● **AIM OF THE TASK**
According to the article on community early education services, in what year did Mao Lei found the Chengdu Tongmeng Social Work Center?

Start of PROVIDED TEXT

Project | Early Education Services in Communities Benefit Families, Full-Time Mothers

ByMeng Qin October 21, 2024

Xi Jinping, General Secretary of the CPC Central Committee, also Chinese President and Chairman of the Central Military Commission, delivered an important speech during his talk with the new leadership of the ACWF, in October 2023. To study and implement the guiding principles of that speech, and to implement the guiding principles of the 13th National Women's Congress of China, the Human Resources Development Department and the Social Liaison, Exchanges and Cooperation Center, both under the ACWF, recently released the list of 50 projects, with characteristic features, organized by women's social organizations across the country, and the list of 10 cases, with characteristic features, of women's federations connecting with and guiding social organizations. Here is one of the projects.


Project: Jiayou Mothers — Supporting Women's Community-based, Early Education Businesses Project 

Organizer: Chengdu Tongmeng Social Work Center 

Young Chinese parents have been demanding wider access to high-quality early education in recent years. However, statistics indicate commercially oriented, early education services are expensive, and middle- and low-income urban families have limited access to early education services in China. 

Mao Lei began paying attention to such topics after he and his wife had their first child. To help children obtain access to high-quality early education, and to get people involved in the development of community-based, early education services, in 2016 he founded Chengdu Tongmeng Social Work Center (Tongmeng), in Chengdu, capital of Southwest China's Sichuan Province. 

Tongmeng has established a sustainable, and feasible, early education service model, which can be replicated anywhere. 


Empowering Full-Time Mothers

"In 2018, to help full-time mothers find employment, we launched Jiayou Mothers — Supporting Women's Community-based Early Education Businesses Project. We hoped the project would empower full-time mothers, through professional early education training and sound career-promotion systems," Mao says. 

Tongmeng has cooperated with government departments, people's organizations and communities, and it has made use of vacant public spaces in communities. It has employed full-time mothers –– who wanted to become employed or start their own businesses in the early education sector –– as teachers in the centers. 

After they received training from Tongmeng, the mothers became its business partners, and they have since operated community-based, parent-child early education centers. 

The centers provide families with convenient, affordable and high-quality services, and a portion of each center's revenues is used to support the sustainable development and governance of the community. 

Tongmeng has created several training courses, to teach practical skills and information about children's physical and mental development, to full-time mothers who lack such background knowledge.

End of PROVIDED TEXT
Start of INFORMATION PROVIDED

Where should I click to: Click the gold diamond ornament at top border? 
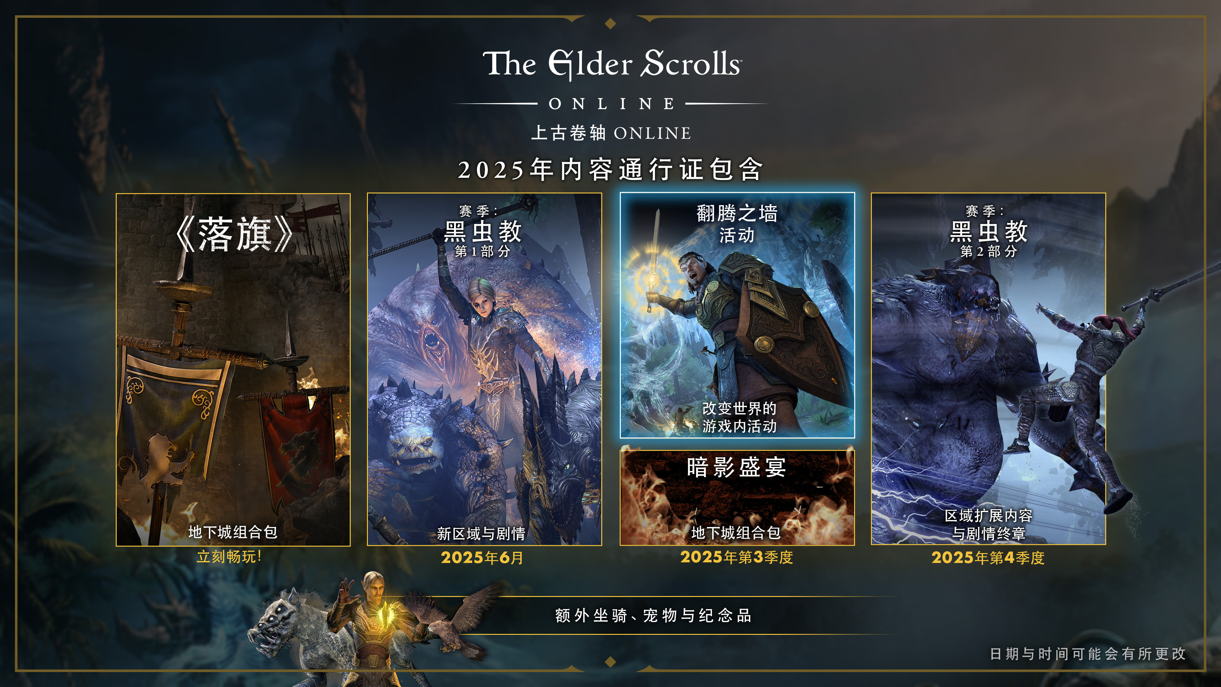tap(611, 23)
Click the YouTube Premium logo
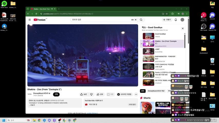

End of INFORMATION PROVIDED

● **COMPLETE OUTPUT**
2016